We must renew our call for a social transformation, for the quest to open the doors of opportunity for all, to distribute resources more equitably, and to provide better care for persons in need.
Peace with Justice is a faithful expression of shalom in the Bible. It calls the church to strengthen its capacity to advocate publicly in communities and nations throughout the world. It aims to make shalom visible and active in people’s lives and communities by setting people free from bondage. We will celebrate Peace with Justice when all people have access to adequate jobs, housing, education, food, health care, income support, and clean water. We will further celebrate when there is no more economic exploitation, war, political oppression, and cultural domination.
Biblical Basis for Response
The United Methodist Church, with its historic commitment to peace and justice, can and should provide leadership to this social transformation. This heritage is expressed in the Social Principles and the Social Creed. It was articulated by the United Methodist Council of Bishops foundation document “In Defense of Creation: The Nuclear Crisis and a Just Peace,” which offers a well-grounded biblical analysis for Peace with Justice. The bishops wrote:
“At the heart of the Old Testament is the testimony to shalom, that marvelous Hebrew word that means peace.
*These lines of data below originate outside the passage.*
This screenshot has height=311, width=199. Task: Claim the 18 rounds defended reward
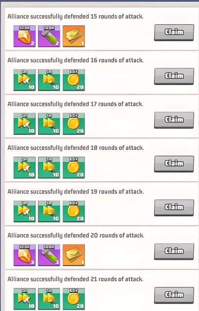(174, 164)
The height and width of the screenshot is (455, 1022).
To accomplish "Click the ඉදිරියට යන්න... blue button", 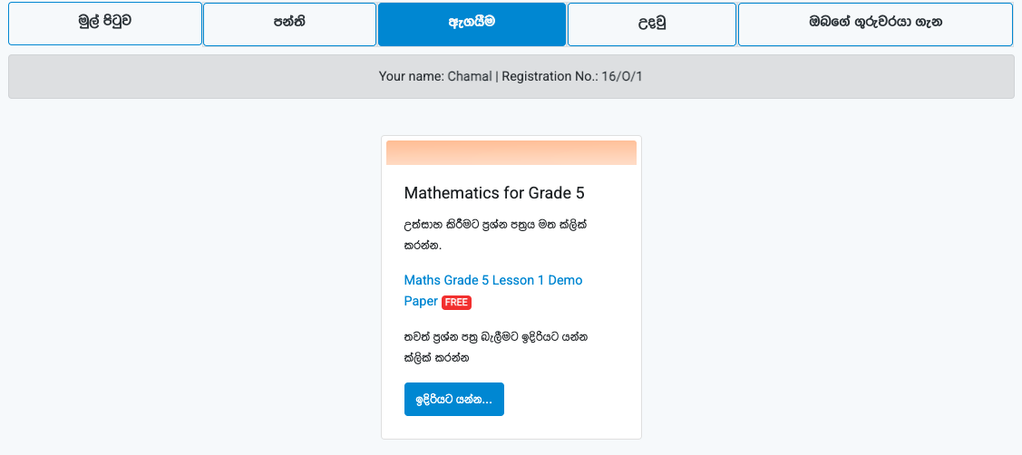I will pyautogui.click(x=454, y=399).
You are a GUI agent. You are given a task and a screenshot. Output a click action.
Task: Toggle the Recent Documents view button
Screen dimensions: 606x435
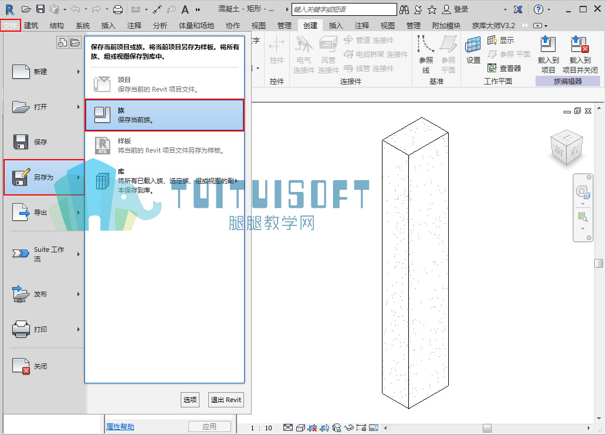tap(62, 42)
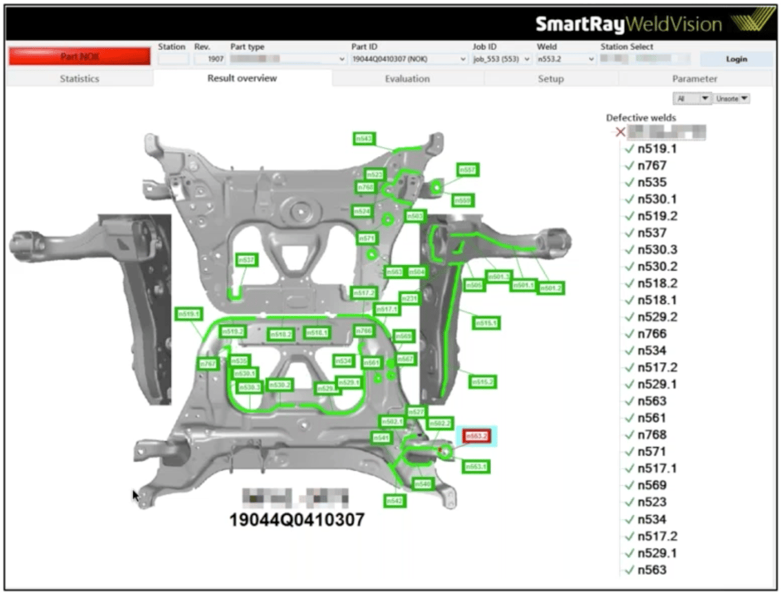This screenshot has width=782, height=595.
Task: Click the green checkmark beside n768
Action: [630, 435]
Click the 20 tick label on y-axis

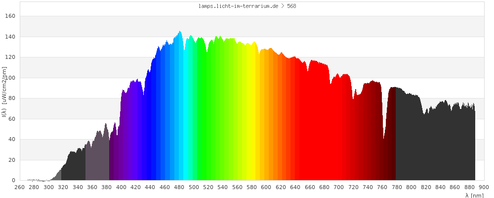click(x=12, y=160)
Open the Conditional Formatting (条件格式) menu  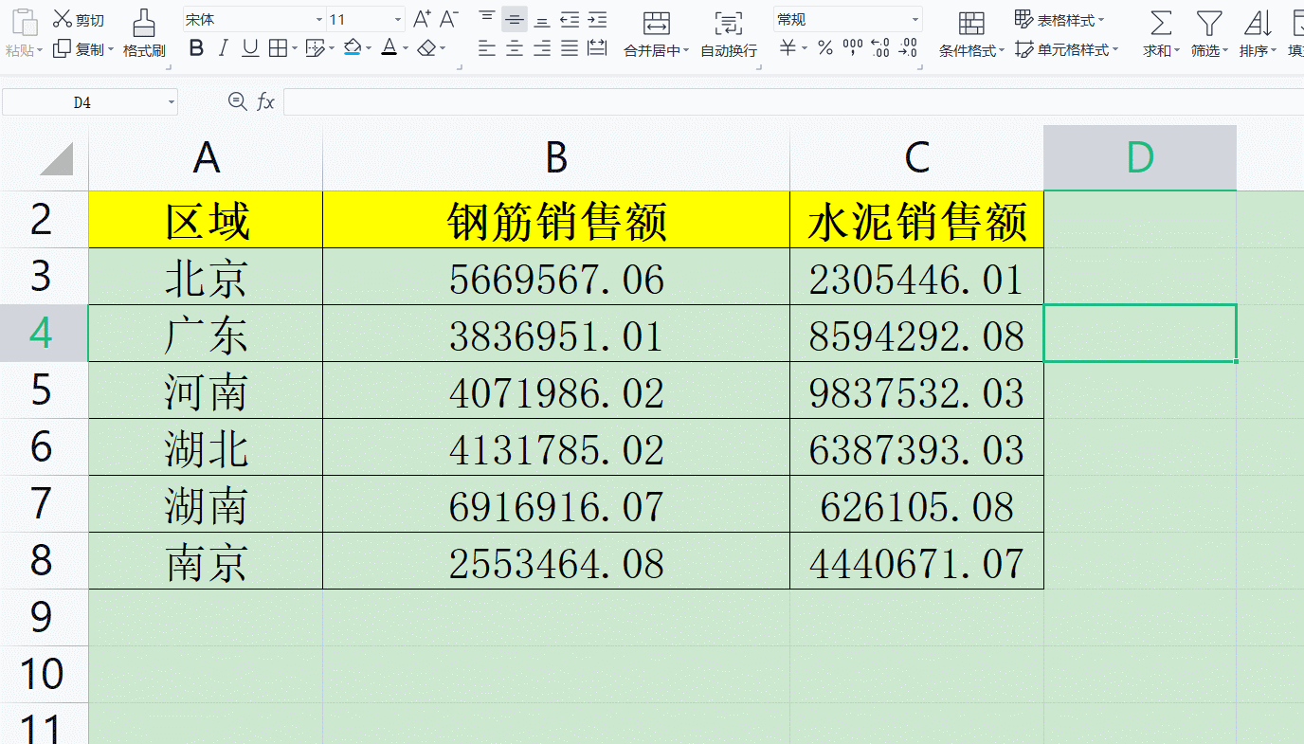(x=971, y=34)
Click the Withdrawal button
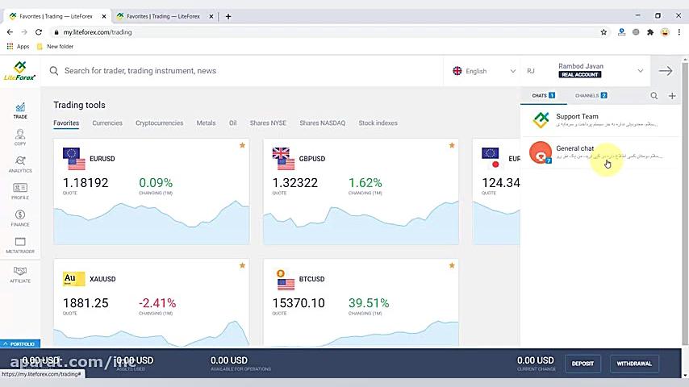The height and width of the screenshot is (387, 689). click(634, 364)
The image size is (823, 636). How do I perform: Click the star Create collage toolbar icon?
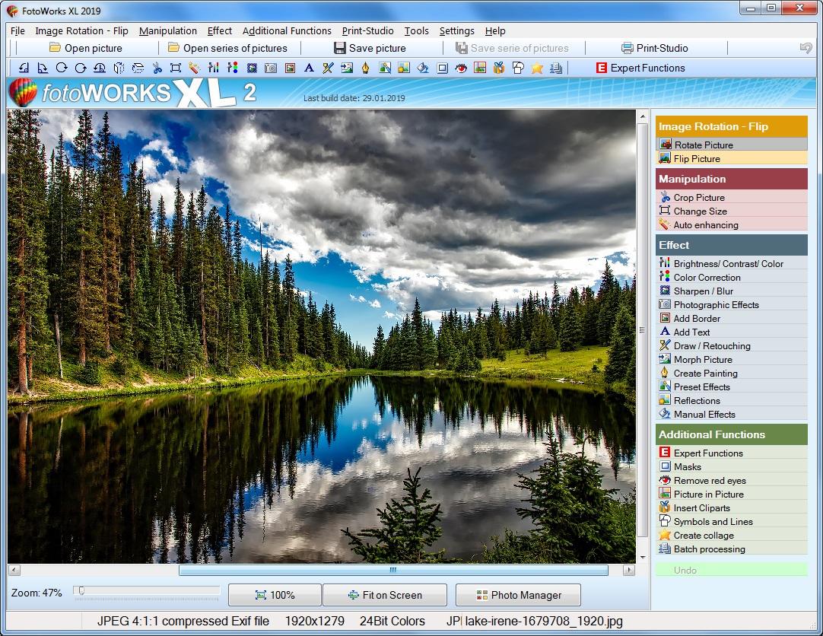pos(536,68)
But the peace that is shalom is not negative or one-dimensional. It is much more than the absence of war. Shalom is positive peace: harmony, wholeness, health, and well-being in all human relationships. It is the natural state of humanity as birthed by God. It is harmony between humanity and all of God’s good creation. All of creation is interrelated. Every creature, every element, every force of nature participates in the whole of creation. If any person is denied shalom, all are thereby diminished. . . .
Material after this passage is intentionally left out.